-Algo vergonzoso he
oído decir de ti, Inés - exclamó el
prefecto -. Según me aseguran, formas parte de la reprobable secta de
los nazarenos. Con todo, cerraré mis ojos a tu crimen si estás dispuesta a
escuchar las pretensiones de mi hijo, que te pide tu mano.
-Jamás quebrantaré
mi fidelidad a Aquel a quien me he prometido solemnemente - repuso con entereza
la niña.
-Y ¿quién es ese
que posee tu corazón?
-¡Jesucristo,
mi Rey y Señor! - contestó ella sin titubear.
-¡Tendrás
que repudiarle y renegar de su nombre! - exclamó el prefecto, ordenando a un
esclavo que extendiera ante ella los instrumentos de la tortura.

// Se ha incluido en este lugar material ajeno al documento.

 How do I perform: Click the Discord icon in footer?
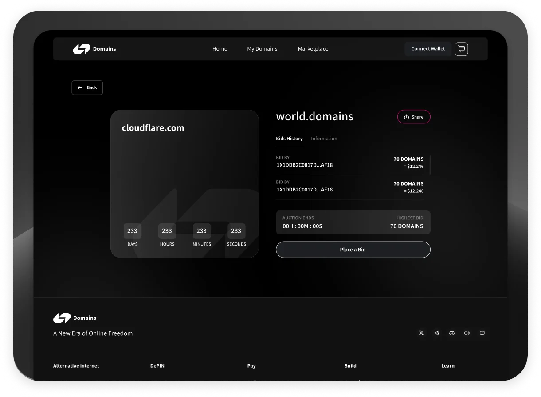pos(452,333)
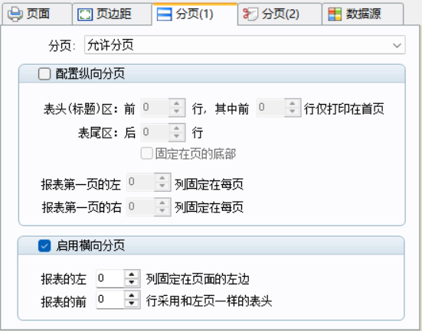Enable the 配置纵向分页 checkbox
Viewport: 422px width, 331px height.
[44, 73]
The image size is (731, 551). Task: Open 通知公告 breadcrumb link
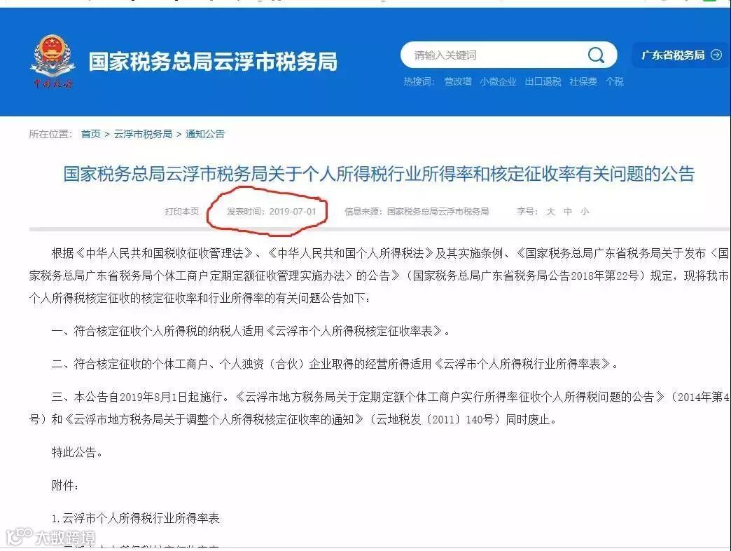click(204, 135)
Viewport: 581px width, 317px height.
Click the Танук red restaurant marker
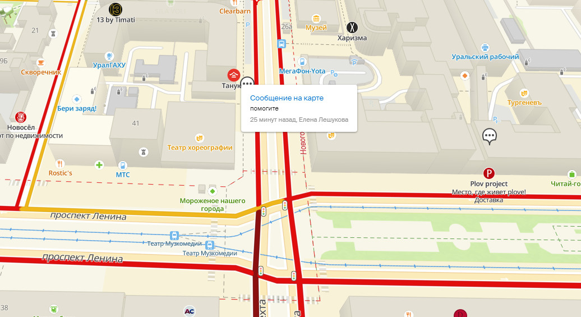[x=233, y=75]
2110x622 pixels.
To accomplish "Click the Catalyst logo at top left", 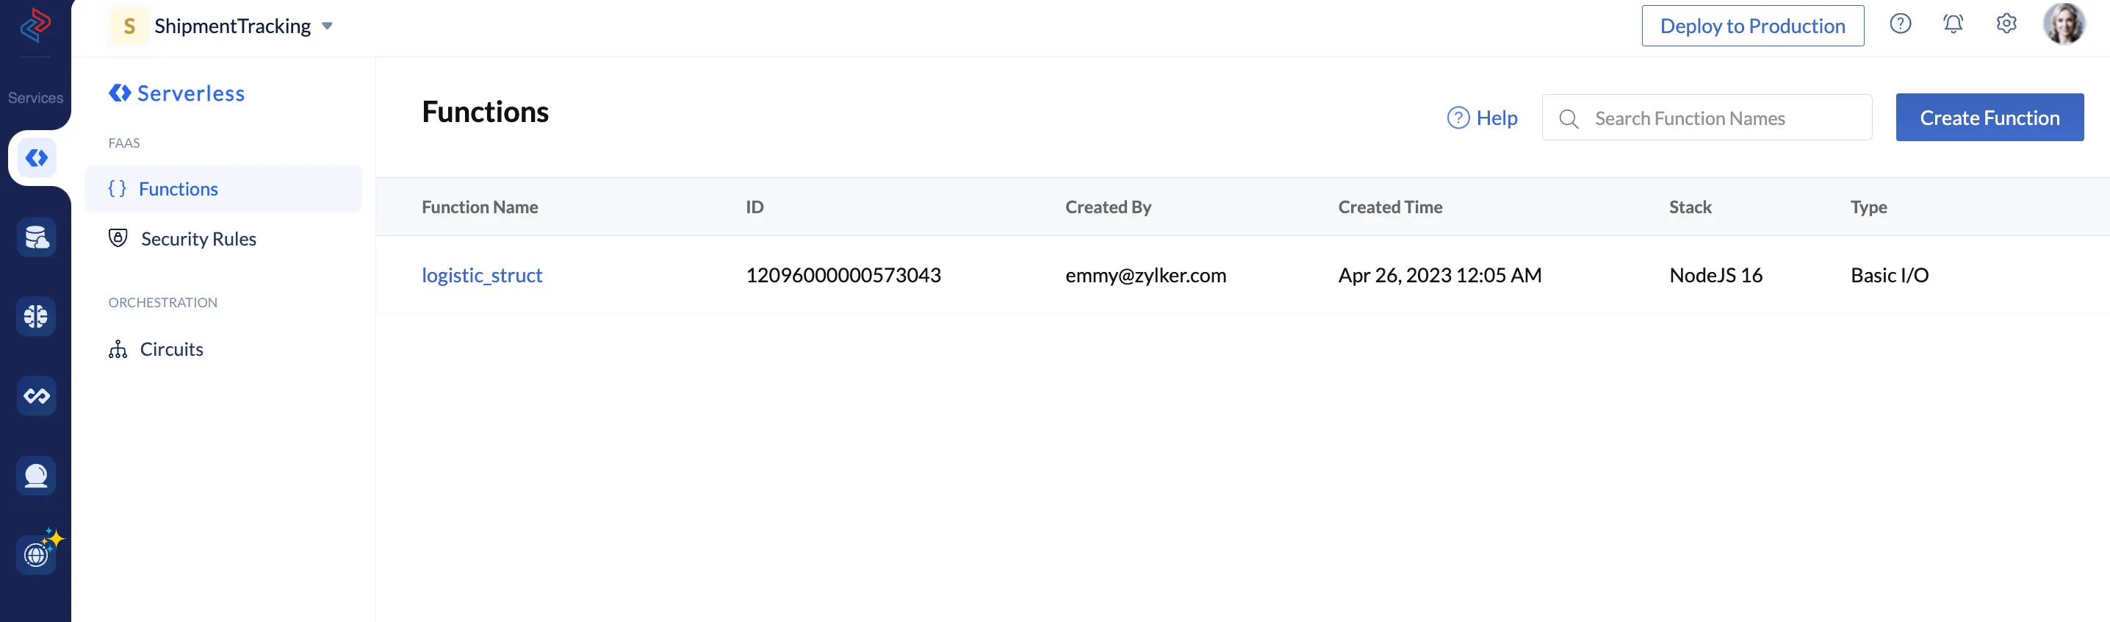I will pos(35,25).
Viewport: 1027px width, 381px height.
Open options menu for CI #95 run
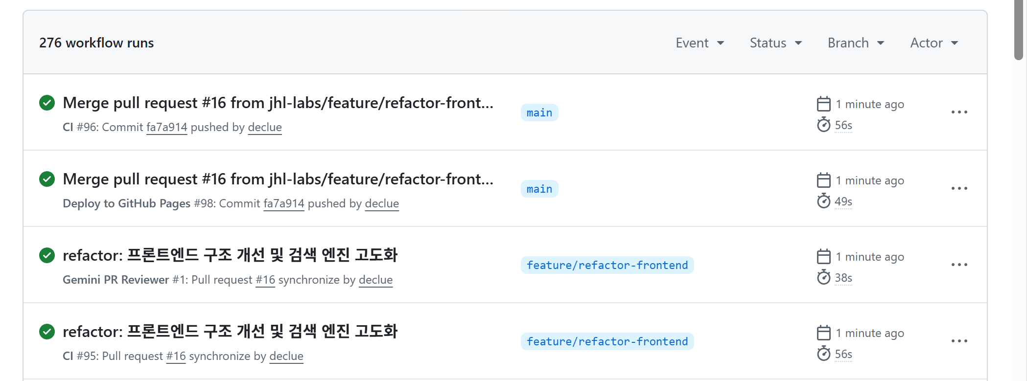pos(959,341)
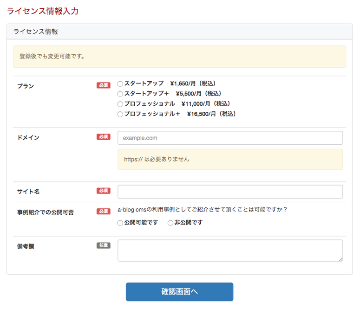
Task: Click the 必須 badge beside ドメイン
Action: coord(103,137)
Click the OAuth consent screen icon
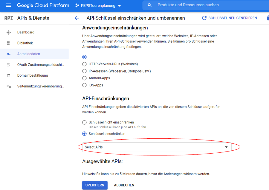This screenshot has height=190, width=269. (x=9, y=65)
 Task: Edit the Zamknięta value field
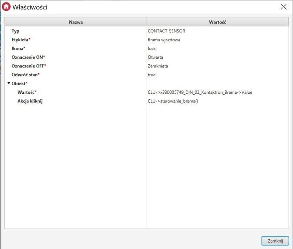pos(158,66)
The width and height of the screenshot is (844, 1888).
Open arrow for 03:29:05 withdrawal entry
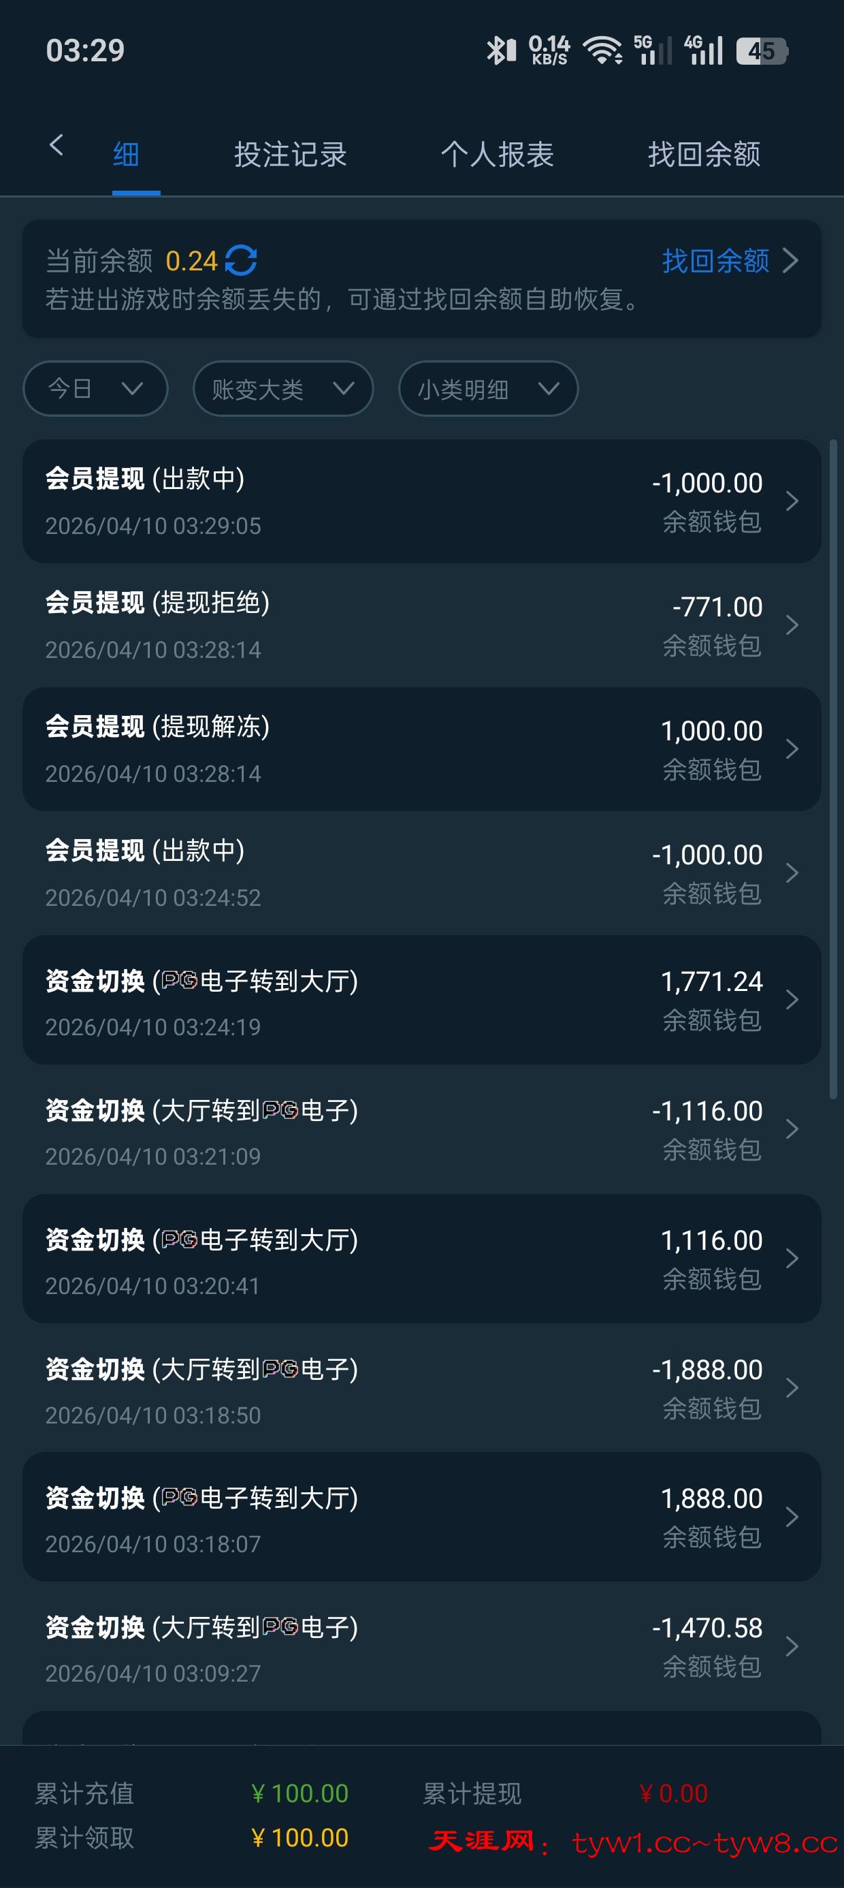pos(792,501)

Palideció Inés por un momento, mas luego dijo:
-Aquel a quien yo amo
me dará fuerzas para soportar todos los dolores.
El juez la condenó entonces a muerte.
Dirigióse Inés al lugar de
la ejecución con aspecto tan tranquilo cual si siguiese el camino de su boda. Todo el temor que
durante el interrogatorio se había apoderado de ella se había disipado ya. Tan
profundo sentía el amor a su divino Esposo, que ningún tormento de la tierra
hubiese sido capaz de empañar la inmensa dicha que embargaba todas las fibras
de su corazón.
-¡Cristo, llévame
contigo! - gritó la mártir con voz jubilosa.
La espada veloz como el rayo. El Señor, que en los
débiles pone de manifiesto su poder y grandeza, recibió, en su eterno amor, el
alma pura de su joven esposa. Una doble corona adorna desde entonces a la
agraciada virgen, pues a la guirnalda de su pureza añadió la del martirio.